Copy the lines of the material below verbatim, starting at the line containing "Given: Select the checkbox for order 50" and ending at the line containing "Action: (x=586, y=432)", with both of those lines included.

Entries on locating words and elements:

★ ★ ★

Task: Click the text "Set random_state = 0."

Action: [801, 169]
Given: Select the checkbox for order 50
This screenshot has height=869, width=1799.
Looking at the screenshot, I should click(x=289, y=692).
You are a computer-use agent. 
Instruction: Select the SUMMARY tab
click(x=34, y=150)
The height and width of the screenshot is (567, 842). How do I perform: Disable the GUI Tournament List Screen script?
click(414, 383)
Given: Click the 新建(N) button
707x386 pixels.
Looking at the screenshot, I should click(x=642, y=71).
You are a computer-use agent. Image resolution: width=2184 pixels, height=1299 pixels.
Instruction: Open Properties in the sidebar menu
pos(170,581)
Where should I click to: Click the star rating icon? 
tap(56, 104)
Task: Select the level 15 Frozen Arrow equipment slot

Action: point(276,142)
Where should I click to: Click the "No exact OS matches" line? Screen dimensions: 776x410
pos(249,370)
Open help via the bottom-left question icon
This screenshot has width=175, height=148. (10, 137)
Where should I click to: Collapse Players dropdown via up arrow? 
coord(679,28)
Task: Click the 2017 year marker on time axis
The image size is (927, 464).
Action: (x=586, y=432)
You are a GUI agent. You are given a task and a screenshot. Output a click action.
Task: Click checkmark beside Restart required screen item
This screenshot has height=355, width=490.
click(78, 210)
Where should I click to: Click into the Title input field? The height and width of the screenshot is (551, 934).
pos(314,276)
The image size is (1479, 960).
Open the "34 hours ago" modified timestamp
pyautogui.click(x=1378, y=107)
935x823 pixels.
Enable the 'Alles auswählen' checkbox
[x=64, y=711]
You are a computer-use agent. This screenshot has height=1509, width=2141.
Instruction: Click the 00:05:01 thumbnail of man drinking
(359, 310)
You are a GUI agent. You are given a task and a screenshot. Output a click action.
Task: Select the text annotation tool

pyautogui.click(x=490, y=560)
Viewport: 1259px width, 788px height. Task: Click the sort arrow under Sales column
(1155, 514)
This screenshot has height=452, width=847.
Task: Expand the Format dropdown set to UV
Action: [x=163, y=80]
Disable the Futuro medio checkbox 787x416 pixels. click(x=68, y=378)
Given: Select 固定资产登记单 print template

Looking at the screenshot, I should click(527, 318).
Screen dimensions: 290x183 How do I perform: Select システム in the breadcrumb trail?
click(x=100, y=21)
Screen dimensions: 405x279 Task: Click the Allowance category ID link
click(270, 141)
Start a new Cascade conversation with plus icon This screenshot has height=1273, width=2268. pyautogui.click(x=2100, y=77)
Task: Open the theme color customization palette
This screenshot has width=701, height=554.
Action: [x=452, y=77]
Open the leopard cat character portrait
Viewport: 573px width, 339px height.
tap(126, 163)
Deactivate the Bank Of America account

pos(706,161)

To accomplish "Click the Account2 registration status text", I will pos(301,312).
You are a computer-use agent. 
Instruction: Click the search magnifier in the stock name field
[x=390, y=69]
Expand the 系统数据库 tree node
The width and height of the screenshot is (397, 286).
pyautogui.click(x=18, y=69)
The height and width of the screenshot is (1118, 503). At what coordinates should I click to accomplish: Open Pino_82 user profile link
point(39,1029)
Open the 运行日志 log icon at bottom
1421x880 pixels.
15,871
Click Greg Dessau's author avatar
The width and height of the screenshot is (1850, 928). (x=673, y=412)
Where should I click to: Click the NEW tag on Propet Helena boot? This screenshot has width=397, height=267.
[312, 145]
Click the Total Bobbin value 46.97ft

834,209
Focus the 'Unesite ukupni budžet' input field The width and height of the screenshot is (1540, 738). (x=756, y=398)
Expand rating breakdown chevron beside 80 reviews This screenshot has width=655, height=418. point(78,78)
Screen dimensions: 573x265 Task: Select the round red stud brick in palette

★ ★ ★

* **Output below**:
Given: Select the checkbox for order 50
This screenshot has height=869, width=1799.
Looking at the screenshot, I should click(x=289, y=692).
You are a computer-use agent. 
Instruction: Select the SUMMARY tab
click(x=34, y=150)
The height and width of the screenshot is (567, 842). How do I perform: Disable the GUI Tournament List Screen script?
click(414, 383)
Given: Click the 新建(N) button
707x386 pixels.
Looking at the screenshot, I should click(x=642, y=71).
You are a computer-use agent. Image resolution: width=2184 pixels, height=1299 pixels.
Instruction: Open Properties in the sidebar menu
pos(170,581)
Where should I click to: Click the star rating icon? 
tap(56, 104)
Task: Select the level 15 Frozen Arrow equipment slot

Action: point(276,142)
Where should I click to: Click the "No exact OS matches" line? Screen dimensions: 776x410
pos(249,370)
Open help via the bottom-left question icon
This screenshot has width=175, height=148. (10, 137)
Where should I click to: Collapse Players dropdown via up arrow? 
coord(679,28)
Task: Click the 2017 year marker on time axis
The image size is (927, 464).
Action: (x=586, y=432)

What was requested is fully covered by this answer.